How we came up with our list of the best jobs of the future
The above 30 jobs both pay above the median annual wage and are poised to grow over the next decade.
The Bureau of Labor Statistics releases annual employment projections of how various jobs will grow or decline over the next decade. The latest release shows how occupations could change from 2021 to 2031. Overall, BLS forecasts that employment will grow by 8.3 million, from 158.1 million in 2021 to 166.5 million in 2031.
Insider was interested in looking at jobs that pay well and that also may see more jobs added over the decade. To come up with our set of jobs that are projected to have bright futures ahead of them, we took the geometric mean of median annual wages and projected employment growth from 2021 to 2031 for each occupation. We then ranked occupations based on their geometric mean. A higher geometric mean would mean a higher rank.
Wage data is for May 2021 from the Bureau’s Occupational Employment and Wage Statistics program. We only included jobs that pay over $45,760, the median wage for all occupations, because we were interested in jobs that are both expected to grow and pay well.
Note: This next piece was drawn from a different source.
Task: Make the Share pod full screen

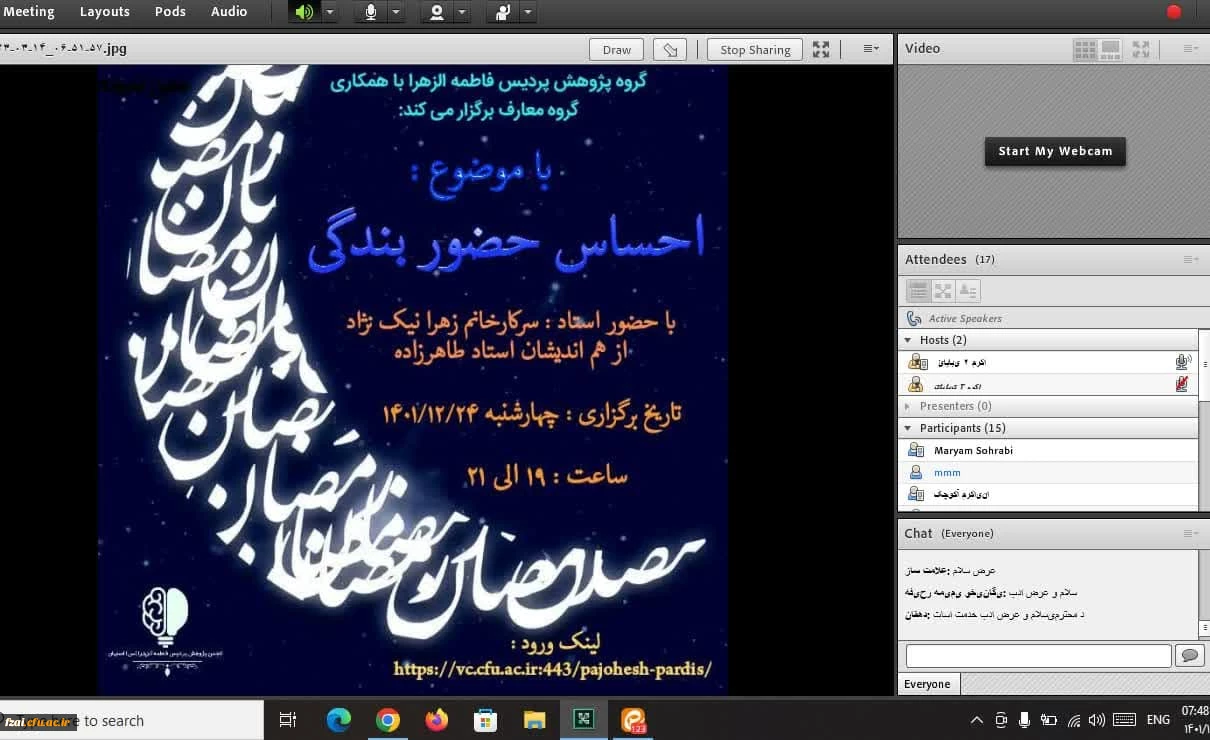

We excluded job titles from our analysis that are catchall occupation titles, such as “computer occupations, all other.” Based on our analysis, several of the top jobs are medical, tech, or manager positions.
With 2021 being the base year for the latest projection, there are some important caveats to keep in mind given the labor market was still recovering from pandemic-related job losses during that year.
“The 2021 annual average levels do not reflect much of the employment recovery and reallocation that has already occurred in the aftermath of the COVID-19 pandemic and the accompanying recession, given total employment continued to grow rapidly through the first half of 2022,” BLS wrote in a news release about 2021-2031 employment projections.
BLS also noted about the data in the release that “fast growth rates in this projections set can be cyclically driven, structurally driven (in the long term), or driven by a combination of cyclical and structural factors.”